When Lucy pulls the saxophone out of the trunk the audience clap is nice. They knew it was her trademark instrument. With the saxophone appearing in this episode, Lucy has now played one on each of her 4 series.

Lucy and Becky have a very lovely scene at the end and I don’t think it’s too sappy. Jenny was a good young actress and I think if another less talented kid was to do this scene it would be too sweet. A meta reference I liked was Becky saying she rather play electric guitar. Jenny actually does play guitar now.

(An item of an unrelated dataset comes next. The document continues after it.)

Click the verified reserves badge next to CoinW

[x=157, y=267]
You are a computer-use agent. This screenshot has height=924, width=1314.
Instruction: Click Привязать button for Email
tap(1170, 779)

Whoever wrote this episode has never played a saxophone. When Lucy has Becky push her lips together, that’s how you would play a brass instrument. For example to play a trumpet you need to purse your lips to create a buzz noise. To play the saxophone you roll your lower lip over your teeth and the mouthpiece sits on them. You also don’t puff your cheeks out to play. When Lucy says her ring is stuck in the valve, I can see that working as a stuck point, but where it would be stuck is not a valve. It’s the cutout for the key. If she slid her hand in the bell and the large part of the ring wrapped itself over the lip of the brass then it could feasible get stuck.

I played the sax for 9 years in school and when Lucy starts pushing on the keys and you hear the pads touch the brass, that brought back so many memories of my years playing.  I also noticed the transition music had a heavier sax element to it than other episodes.

Three pop culture notes. That pink cassette player of Becky’s was really popular in the 80s. I can’t remember if I had one or a friend did but I remember using it. It also had a strap on so you could carry it with you. Lucy holding up the poodle skirt saying that will never come back in style. The 80s was very big on 50s nostalgia so thought that was odd. Also, those swing skirts are super popular in the vintage community now, although I don’t see any with poodles on. Cats, haunted houses, bikes, even found one with backgammon pieces. I forget who was watching the Three Stooges marathon but I wonder if they noticed a tall blonde lady that looked kind of like grandma.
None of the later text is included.